Monk antwortete nicht, sondern befahl dem Fischer, den Wachtposten herbeizurufen. Die vier Soldaten kamen. Der General hieß den Sergeanten, der die Aufsicht über die drei Gemeinen führte, hertreten. »In diesen zwei Fässern sind Pulver und Kugeln,« sagte er. »Schaffe sie mit deinen Leuten in das kleine Dorf an der Flußmündung, das wir morgen mit 200 Mann besetzen. Sorge dafür, daß es geheim bleibt. Der Sieg kann dadurch entschieden werden. Dieser Edelmann hier wird dich hinführen und dir zeigen, wo die Fässer niederzulegen sind.
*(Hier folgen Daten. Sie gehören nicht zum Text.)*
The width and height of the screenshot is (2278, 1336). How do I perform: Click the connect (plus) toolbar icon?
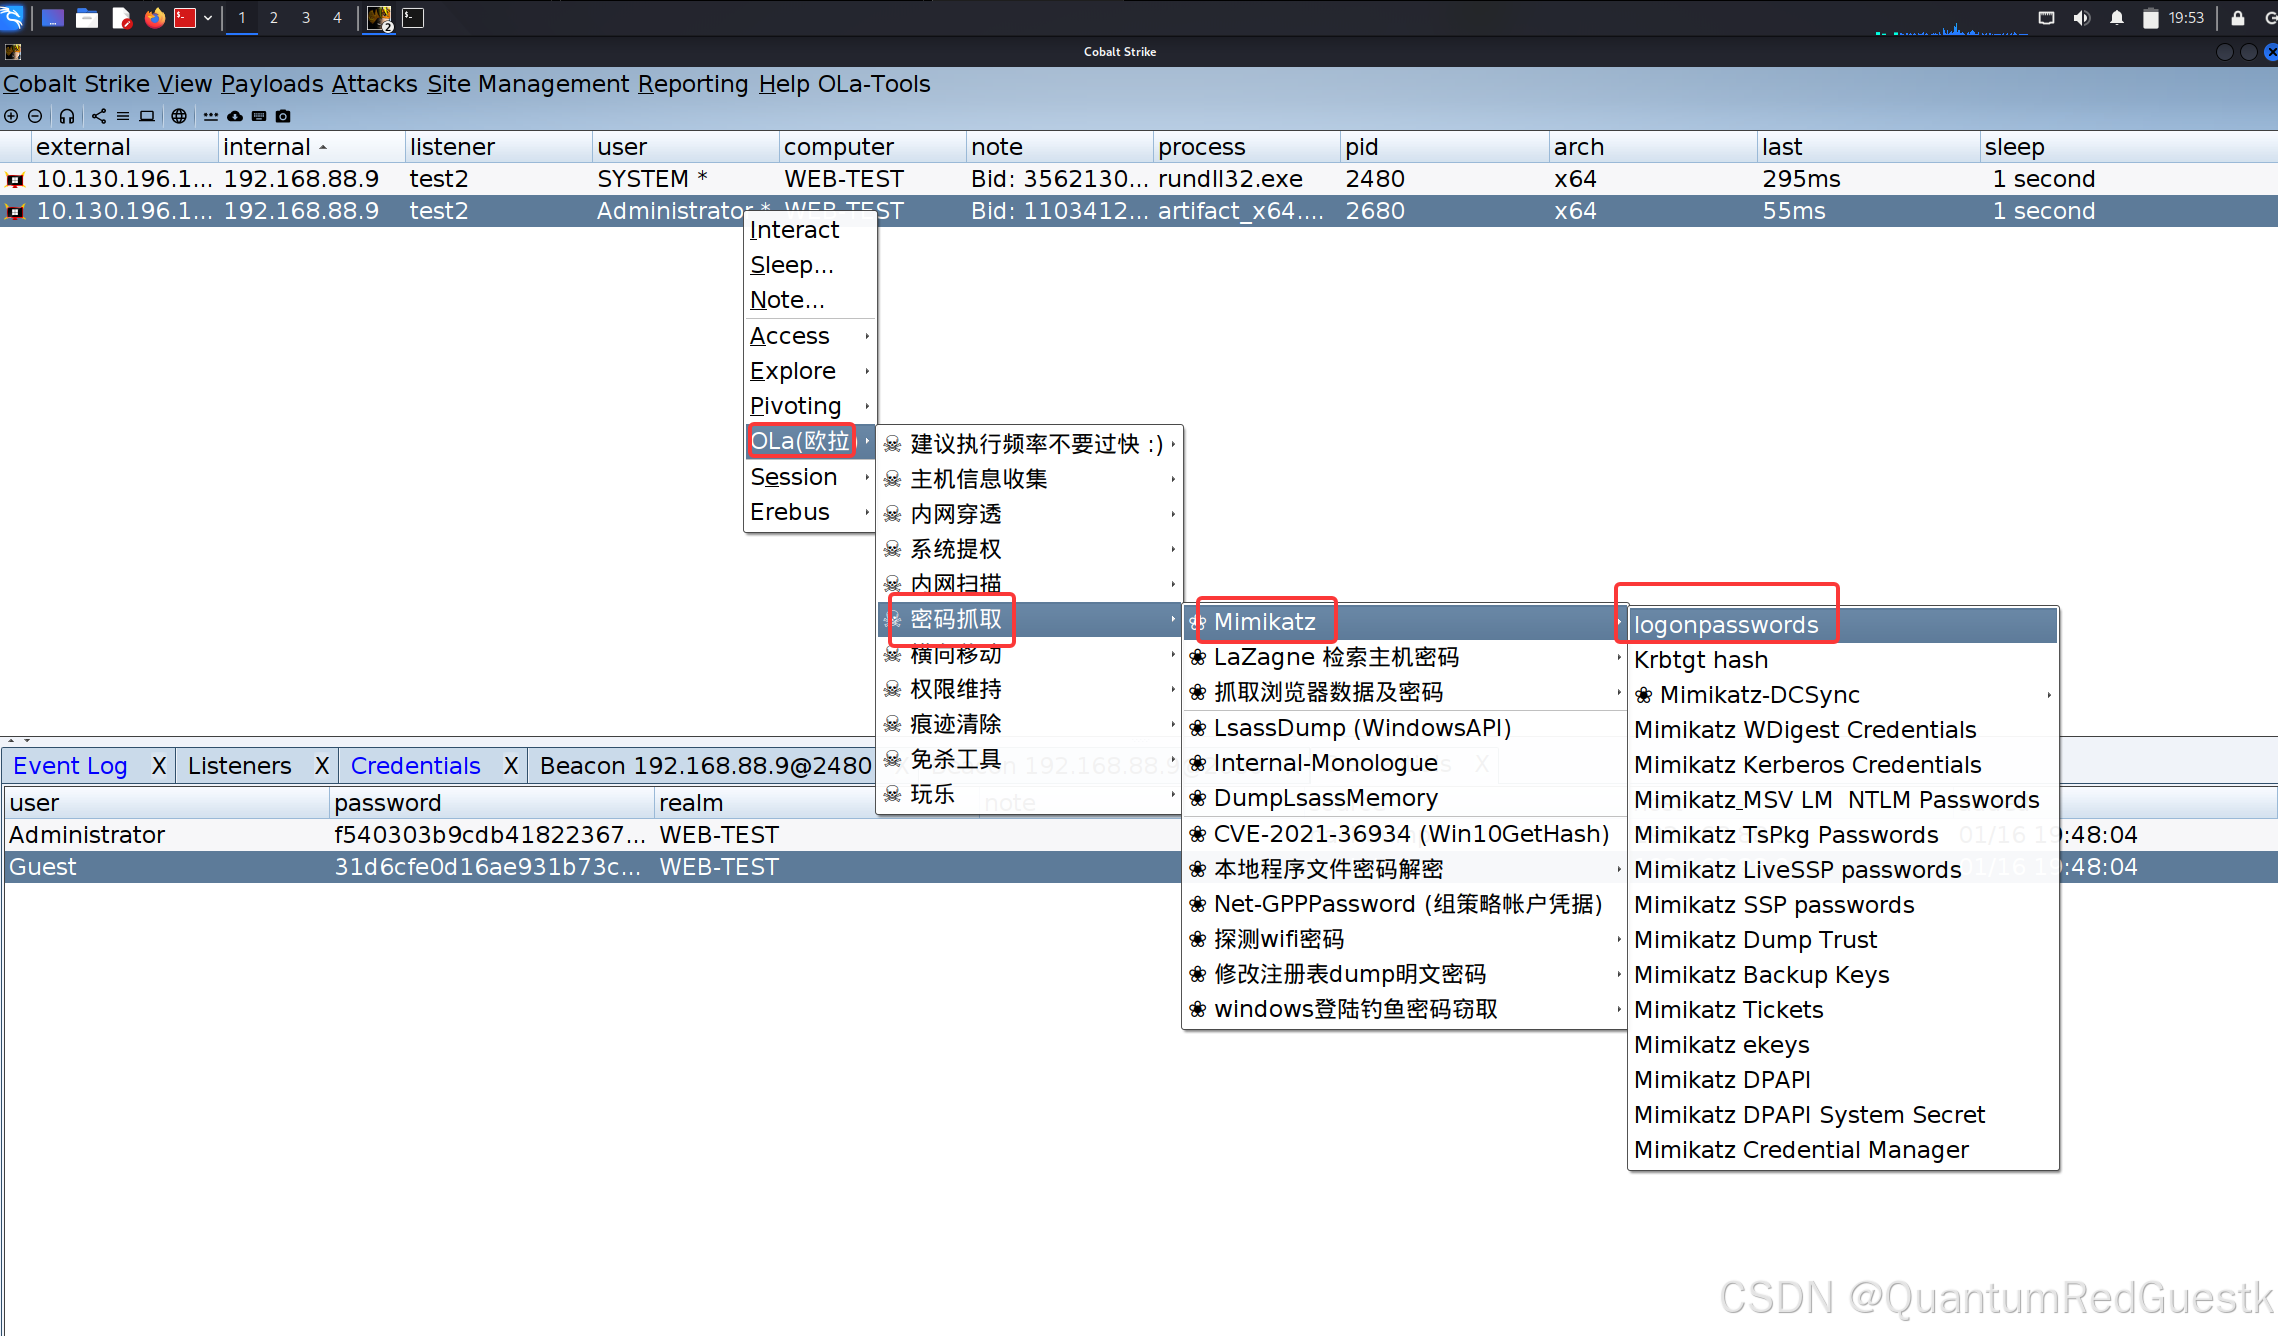tap(11, 116)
Laß also sofort ein Pferd holen, das die Last tragen kann. Herr Graf,« wendete er sich an Athos, »ich lasse Sie mit diesen Leuten allein und kehre ins Lager zurück. Auf Wiedersehen!«

Er verließ die Gruft. Als er etwa zwanzig Schritte von der Abtei entfernt war, ertönte ein leiser Pfiff in der Dunkelheit. Monk sah sich nach dem Fischer um, der sie hergeführt hatte. Der Mann war nirgends mehr zu sehen. Monk glaubte sich in der Mitte seines Lagers frei von aller Gefahr und schritt weiter. Hätte er sorgsamer hingeschaut, so würde er entdeckt haben, daß ein Mann ein Stück von ihm entfernt zwischen den Steinen dahinkroch, und daß das Fischerboot nicht mehr in der Mitte des Flusses, sondern hart am Ufer lag. Die nächsten Wachtposten waren ein beträchtliches Stück von ihm entfernt; den einzigen, der ihm hätte helfen können, hatte er unter den Befehl des Grafen de la Fère gestellt. Der Nebel wurde rasch so dicht, daß man bald keine zehn Schritte weit sehen konnte. Plötzlich glaubte Monk ein Geräusch zu hören, das wie Ruderschläge klang. Er blieb stehen und zog seine Pistole. Einen Hilferuf auszustoßen, solange es nicht dringend nötig war, hielt er seiner unwürdig.

*

Am nächsten Morgen wurde Athos durch den Lärm von Soldaten geweckt, die in seine Wohnung drangen. Sie hatten Befehl, ihn ins Lager zu führen. Verwundert darüber, daß Monk so rasch gegen die Verabredung verstieß, folgte er den Leuten. Als er im Hauptquartier anlangte, sah er im Zelte des Generals außer dem ihm schon bekannten Adjutanten Digby zwei Obersten. Sein Schwert lag noch auf dem Tische, wohin er es am verflossenen Abend gelegt hatte.